From the listing below, give again exactly the lines from the line with "You are a GUI" to the line with "Instruction: Expand the", ends included, without any pictures.

● **DATA FOR THIS EXERCISE**
• • • • • • •
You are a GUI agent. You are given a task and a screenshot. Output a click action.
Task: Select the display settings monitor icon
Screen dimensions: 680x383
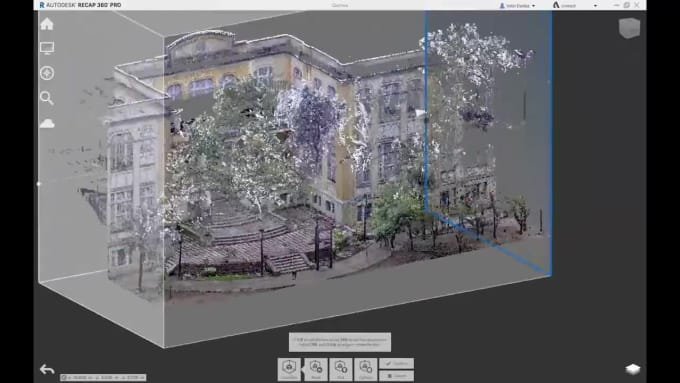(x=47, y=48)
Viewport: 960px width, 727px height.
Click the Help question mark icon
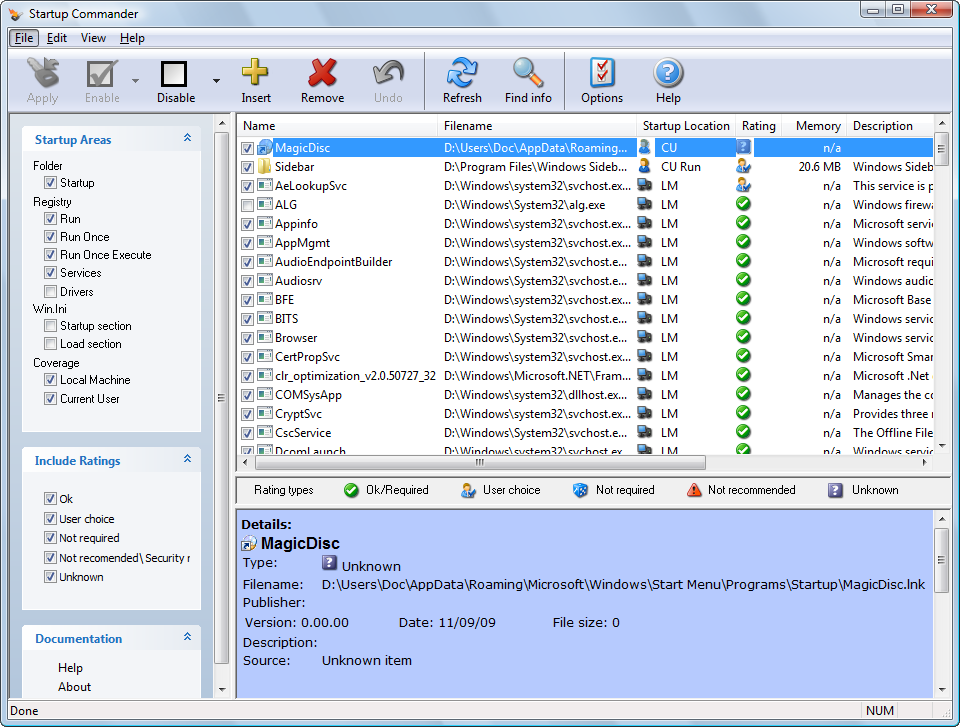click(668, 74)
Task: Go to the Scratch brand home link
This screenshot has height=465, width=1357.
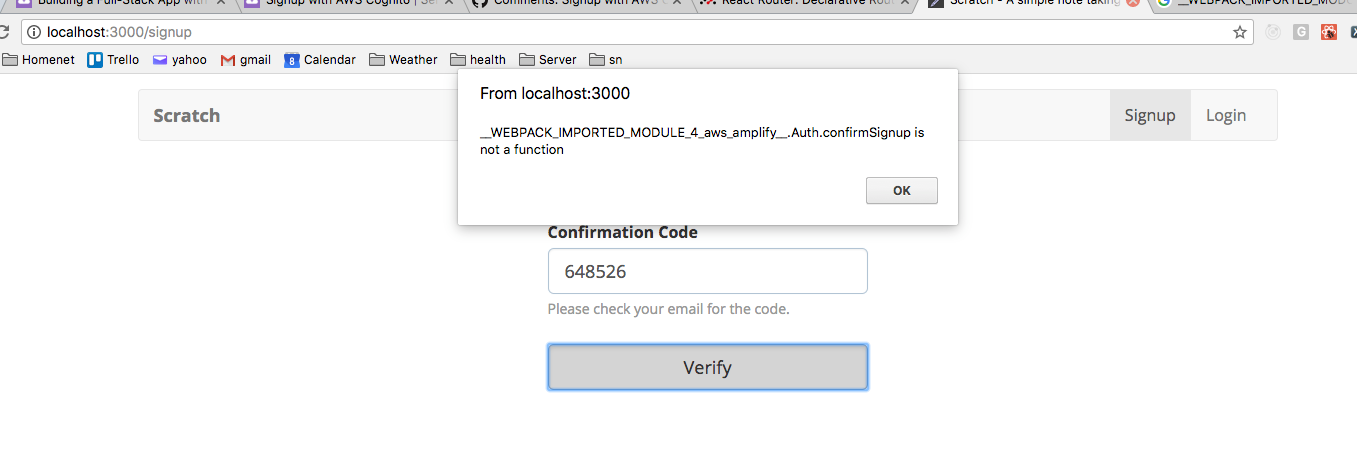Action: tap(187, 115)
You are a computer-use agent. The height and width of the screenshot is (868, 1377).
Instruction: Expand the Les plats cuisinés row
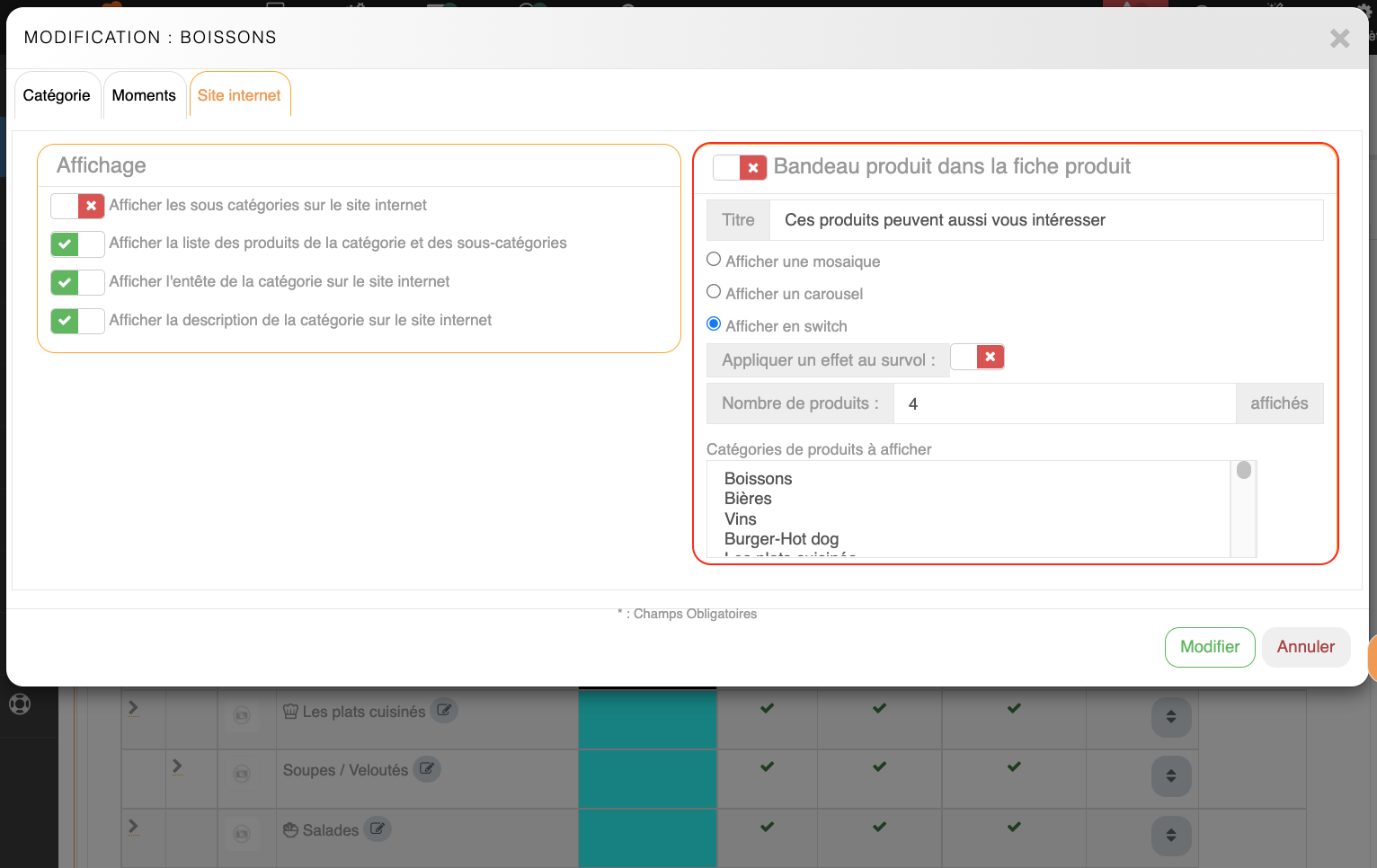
• • • • • • •
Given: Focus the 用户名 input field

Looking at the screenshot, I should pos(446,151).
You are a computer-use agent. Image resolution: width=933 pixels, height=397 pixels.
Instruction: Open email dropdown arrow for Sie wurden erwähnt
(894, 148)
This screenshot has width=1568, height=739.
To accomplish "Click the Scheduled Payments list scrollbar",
• • • • • • •
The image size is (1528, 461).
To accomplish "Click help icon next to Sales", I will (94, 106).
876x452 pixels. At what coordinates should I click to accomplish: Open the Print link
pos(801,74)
• • • • • • •
● **RESPONSE AREA**
You are a GUI agent. You are given a task and a screenshot. Output a click action.
Task: Select the display settings monitor icon
Screen dimensions: 680x383
(x=47, y=48)
Viewport: 960px width, 727px height.
Click the Help question mark icon
click(668, 74)
Task: Go to the Scratch brand home link
This screenshot has height=465, width=1357.
Action: tap(187, 115)
You are a computer-use agent. The height and width of the screenshot is (868, 1377).
Instruction: Expand the Les plats cuisinés row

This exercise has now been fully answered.